And once the whole fiasco was over - why prison staff had never taken Joe seriously enough to keep him under wraps was a puzzle in itself - Ryan went to the warden and he told him Joe Carroll couldn’t be put to death. At least not until they’d both been tested and if the test was positive, no one in their right mind was going to go through with the death penalty. There were laws against it, had been since the confirmation of the physical existence of the human soul: you just couldn’t execute someone with a verified soulmate. They were special. They made breakthroughs. Maybe one day, with study, they’d even be able to synthesise the bond that soulmates had. 

“It’s a match,” the doctor said, after the testing was done. 

“Well, of course it is,” Joe said, still strapped to the exam table. Ryan was just as unsurprised as Joe was, but Max couldn’t look at him the same after that. No one could and he couldn’t blame them: his soulmate was a serial killer and Ryan worked for the FBI. It was a fucking mess.

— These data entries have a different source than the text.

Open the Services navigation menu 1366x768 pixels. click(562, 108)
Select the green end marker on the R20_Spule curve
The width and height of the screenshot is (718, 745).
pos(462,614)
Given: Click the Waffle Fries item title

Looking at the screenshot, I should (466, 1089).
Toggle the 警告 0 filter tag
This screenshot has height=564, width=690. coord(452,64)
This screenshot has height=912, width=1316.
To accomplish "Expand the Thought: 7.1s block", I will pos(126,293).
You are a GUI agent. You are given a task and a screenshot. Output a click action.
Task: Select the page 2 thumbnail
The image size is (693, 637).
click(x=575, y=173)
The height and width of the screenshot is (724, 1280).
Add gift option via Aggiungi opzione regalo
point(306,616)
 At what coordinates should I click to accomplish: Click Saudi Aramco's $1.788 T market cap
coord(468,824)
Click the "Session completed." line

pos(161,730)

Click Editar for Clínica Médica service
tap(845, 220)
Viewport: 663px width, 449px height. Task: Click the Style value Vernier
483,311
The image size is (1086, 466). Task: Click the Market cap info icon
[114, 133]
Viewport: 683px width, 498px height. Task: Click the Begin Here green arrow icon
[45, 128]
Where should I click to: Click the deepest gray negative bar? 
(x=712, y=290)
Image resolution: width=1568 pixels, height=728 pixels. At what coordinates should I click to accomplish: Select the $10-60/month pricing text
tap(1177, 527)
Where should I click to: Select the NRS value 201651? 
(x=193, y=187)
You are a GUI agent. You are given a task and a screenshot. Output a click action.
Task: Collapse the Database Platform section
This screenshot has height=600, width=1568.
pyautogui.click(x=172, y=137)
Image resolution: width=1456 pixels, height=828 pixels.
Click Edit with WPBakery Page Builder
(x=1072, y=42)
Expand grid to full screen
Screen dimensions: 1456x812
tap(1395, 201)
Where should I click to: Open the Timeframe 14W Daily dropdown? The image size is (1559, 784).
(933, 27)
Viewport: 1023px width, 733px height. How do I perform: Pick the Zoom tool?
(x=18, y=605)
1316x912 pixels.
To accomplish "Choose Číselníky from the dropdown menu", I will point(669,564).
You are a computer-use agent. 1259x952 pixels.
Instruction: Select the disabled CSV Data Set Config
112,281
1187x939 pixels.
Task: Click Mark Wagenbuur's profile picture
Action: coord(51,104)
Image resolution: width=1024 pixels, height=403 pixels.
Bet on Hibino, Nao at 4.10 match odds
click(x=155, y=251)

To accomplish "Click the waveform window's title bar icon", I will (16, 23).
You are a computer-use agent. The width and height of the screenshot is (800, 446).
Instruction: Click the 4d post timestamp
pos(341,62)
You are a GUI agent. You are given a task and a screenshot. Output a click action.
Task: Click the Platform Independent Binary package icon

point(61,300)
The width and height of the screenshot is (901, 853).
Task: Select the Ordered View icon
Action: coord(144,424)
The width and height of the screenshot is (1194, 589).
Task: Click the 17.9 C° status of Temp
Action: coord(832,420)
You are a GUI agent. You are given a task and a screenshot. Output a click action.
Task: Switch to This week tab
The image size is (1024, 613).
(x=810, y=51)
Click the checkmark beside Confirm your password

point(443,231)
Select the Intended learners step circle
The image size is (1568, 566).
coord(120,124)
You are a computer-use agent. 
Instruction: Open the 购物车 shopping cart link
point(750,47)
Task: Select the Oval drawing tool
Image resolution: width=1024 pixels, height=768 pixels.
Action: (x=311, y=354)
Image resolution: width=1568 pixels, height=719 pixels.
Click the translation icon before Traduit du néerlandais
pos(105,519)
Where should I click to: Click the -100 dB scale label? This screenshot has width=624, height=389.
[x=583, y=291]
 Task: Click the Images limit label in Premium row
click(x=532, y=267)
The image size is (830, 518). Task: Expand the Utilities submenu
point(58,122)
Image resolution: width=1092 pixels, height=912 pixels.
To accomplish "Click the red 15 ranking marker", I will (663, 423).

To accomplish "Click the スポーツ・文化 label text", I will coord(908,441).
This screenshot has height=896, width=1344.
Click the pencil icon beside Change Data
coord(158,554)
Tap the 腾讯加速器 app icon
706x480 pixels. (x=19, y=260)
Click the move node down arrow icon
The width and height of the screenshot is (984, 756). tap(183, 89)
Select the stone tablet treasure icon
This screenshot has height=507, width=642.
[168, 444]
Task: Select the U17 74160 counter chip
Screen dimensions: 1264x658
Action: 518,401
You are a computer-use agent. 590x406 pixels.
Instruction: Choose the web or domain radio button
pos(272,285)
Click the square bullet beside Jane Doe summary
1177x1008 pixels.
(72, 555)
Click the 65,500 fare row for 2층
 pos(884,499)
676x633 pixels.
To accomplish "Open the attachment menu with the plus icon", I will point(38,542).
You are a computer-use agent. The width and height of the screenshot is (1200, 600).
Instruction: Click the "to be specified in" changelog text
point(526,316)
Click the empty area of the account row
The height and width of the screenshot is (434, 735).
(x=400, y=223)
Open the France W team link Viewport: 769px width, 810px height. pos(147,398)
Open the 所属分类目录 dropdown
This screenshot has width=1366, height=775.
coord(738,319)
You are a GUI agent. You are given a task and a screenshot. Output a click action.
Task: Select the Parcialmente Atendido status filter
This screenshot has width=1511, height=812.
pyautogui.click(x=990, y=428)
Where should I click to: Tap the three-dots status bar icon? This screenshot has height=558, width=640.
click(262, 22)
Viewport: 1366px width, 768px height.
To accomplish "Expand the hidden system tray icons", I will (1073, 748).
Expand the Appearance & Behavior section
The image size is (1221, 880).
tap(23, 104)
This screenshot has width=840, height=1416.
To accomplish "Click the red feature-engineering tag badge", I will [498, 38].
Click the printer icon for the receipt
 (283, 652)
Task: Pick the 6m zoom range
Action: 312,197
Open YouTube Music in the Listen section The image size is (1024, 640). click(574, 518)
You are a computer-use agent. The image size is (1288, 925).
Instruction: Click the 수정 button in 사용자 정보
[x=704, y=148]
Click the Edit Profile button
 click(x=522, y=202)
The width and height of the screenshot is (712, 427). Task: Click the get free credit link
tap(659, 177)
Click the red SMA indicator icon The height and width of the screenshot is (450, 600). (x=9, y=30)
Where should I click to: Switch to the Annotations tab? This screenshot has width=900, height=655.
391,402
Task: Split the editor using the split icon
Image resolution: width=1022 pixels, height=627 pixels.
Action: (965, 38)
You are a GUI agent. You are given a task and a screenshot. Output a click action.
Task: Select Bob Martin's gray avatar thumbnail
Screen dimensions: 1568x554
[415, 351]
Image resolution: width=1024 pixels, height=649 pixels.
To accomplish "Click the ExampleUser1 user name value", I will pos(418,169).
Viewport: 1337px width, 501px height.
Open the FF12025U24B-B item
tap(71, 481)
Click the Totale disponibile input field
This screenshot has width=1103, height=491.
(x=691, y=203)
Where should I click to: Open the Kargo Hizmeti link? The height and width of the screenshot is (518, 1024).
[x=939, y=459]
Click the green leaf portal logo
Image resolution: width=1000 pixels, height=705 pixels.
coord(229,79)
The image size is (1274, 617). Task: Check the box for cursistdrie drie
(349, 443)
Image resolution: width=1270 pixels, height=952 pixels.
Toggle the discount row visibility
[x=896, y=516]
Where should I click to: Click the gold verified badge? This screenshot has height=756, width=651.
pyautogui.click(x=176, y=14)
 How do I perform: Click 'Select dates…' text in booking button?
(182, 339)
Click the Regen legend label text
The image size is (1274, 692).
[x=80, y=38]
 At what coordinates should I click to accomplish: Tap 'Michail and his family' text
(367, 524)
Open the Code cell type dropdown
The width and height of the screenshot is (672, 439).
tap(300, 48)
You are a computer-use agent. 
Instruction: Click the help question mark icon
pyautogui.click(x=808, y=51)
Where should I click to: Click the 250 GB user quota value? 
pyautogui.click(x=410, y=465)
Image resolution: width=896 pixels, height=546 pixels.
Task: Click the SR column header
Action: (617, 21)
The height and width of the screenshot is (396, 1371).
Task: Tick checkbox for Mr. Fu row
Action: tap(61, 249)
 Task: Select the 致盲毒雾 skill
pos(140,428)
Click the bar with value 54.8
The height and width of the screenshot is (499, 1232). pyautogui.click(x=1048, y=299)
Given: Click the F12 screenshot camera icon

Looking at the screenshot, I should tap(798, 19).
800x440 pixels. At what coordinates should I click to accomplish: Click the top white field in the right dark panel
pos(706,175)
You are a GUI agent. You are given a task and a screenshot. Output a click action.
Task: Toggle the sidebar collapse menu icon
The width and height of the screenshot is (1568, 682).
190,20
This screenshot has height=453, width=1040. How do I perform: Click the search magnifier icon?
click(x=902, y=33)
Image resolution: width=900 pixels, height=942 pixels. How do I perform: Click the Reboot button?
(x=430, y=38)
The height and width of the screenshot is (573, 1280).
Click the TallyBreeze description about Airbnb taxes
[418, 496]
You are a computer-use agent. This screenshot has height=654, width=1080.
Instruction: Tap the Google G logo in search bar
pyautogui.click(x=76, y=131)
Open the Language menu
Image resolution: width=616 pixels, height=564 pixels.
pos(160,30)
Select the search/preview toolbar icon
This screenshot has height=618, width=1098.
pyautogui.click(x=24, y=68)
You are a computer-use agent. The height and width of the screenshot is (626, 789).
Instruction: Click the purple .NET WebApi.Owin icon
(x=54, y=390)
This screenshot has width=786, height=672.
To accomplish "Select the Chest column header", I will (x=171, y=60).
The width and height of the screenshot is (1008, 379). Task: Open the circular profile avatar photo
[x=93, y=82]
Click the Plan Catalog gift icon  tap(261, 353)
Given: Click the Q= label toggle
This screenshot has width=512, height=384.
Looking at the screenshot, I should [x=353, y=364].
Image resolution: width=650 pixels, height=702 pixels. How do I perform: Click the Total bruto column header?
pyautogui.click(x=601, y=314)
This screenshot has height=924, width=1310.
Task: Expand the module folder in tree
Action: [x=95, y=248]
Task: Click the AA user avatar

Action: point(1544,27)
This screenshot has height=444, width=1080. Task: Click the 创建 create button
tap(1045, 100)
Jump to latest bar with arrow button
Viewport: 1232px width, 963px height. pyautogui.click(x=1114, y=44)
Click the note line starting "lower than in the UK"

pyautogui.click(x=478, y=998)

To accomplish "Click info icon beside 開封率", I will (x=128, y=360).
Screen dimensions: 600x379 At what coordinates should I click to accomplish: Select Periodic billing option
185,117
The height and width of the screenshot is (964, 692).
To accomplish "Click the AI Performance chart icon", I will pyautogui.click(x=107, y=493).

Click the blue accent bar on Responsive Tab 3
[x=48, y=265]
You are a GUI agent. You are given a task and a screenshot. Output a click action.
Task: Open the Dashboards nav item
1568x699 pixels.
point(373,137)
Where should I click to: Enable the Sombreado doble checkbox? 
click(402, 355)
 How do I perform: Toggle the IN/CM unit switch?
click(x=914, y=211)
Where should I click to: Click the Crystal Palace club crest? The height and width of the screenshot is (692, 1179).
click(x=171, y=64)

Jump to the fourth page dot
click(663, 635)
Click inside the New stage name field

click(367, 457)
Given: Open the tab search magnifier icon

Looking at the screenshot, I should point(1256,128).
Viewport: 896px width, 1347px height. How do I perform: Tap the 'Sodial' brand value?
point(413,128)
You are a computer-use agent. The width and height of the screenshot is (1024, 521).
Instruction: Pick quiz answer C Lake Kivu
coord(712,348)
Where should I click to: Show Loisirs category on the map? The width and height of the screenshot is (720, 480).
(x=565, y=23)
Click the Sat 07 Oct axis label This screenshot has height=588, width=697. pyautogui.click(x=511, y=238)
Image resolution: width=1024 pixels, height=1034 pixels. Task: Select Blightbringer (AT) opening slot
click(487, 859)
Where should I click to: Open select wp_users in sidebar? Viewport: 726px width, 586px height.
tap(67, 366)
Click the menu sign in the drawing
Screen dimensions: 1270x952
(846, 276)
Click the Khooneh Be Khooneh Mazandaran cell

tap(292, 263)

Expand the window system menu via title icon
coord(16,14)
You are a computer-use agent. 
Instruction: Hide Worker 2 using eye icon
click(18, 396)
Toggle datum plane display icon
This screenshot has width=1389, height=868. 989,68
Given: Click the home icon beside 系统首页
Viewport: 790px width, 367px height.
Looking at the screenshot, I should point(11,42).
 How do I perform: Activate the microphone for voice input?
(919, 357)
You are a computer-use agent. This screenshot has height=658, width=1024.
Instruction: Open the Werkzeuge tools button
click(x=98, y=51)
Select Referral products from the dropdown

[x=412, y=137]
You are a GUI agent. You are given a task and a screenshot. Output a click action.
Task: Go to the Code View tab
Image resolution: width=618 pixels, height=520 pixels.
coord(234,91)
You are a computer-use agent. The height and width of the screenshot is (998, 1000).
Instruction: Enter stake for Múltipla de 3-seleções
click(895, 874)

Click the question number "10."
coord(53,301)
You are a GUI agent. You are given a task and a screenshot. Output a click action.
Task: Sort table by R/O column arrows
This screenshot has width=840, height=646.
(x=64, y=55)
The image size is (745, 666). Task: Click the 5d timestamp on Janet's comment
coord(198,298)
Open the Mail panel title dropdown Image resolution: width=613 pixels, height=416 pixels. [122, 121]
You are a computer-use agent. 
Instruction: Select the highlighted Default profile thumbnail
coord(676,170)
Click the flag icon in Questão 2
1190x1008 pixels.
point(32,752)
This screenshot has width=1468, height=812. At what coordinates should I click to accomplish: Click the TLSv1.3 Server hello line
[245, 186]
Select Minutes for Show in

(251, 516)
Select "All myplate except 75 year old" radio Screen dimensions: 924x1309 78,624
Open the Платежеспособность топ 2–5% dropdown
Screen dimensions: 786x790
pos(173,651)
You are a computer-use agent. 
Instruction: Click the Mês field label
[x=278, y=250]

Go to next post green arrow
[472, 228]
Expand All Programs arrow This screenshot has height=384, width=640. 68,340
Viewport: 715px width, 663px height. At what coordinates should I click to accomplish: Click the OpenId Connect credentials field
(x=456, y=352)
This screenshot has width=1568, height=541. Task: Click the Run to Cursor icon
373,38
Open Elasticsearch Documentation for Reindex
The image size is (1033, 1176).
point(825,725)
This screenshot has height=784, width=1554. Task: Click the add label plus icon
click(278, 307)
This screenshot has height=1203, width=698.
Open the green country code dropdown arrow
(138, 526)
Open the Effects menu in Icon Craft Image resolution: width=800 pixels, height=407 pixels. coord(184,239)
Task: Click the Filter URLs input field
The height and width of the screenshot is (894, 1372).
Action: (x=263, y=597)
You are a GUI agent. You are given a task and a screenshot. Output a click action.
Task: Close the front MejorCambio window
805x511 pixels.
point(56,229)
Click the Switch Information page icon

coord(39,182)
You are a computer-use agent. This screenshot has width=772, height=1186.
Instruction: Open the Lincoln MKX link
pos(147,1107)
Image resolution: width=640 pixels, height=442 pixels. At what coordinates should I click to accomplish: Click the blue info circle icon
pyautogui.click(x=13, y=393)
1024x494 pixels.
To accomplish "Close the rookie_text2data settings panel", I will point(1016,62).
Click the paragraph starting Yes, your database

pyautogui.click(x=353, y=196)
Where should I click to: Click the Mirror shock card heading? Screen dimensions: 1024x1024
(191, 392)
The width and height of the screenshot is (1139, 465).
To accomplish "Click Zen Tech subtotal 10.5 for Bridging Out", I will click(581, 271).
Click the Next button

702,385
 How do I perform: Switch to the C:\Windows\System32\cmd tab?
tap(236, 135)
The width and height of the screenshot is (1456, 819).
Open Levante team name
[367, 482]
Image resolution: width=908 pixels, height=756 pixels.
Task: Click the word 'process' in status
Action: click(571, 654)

They couldn’t execute him once the results were in. Of course, they also couldn’t let him go; the only suggestion anyone had was totally ridiculous, verging on hilarious, but Ryan found himself going along with it anyway though he knew it meant giving up everything, every _one_. Maybe he did it because it was an excuse at last to get over himself and get over the past and get away from the drink and the Bureau and the fucking downward spiral he’d been in for years where he’d wind up shooting himself or someone else or _several_ someone elses and he’d drive away everyone he loved or drag them down in the process. And besides, he had no idea what he would’ve done if they’d killed Joe so he’d known he couldn’t let it happen. It would’ve been Sally when Agnès died all over again, but with handguns. 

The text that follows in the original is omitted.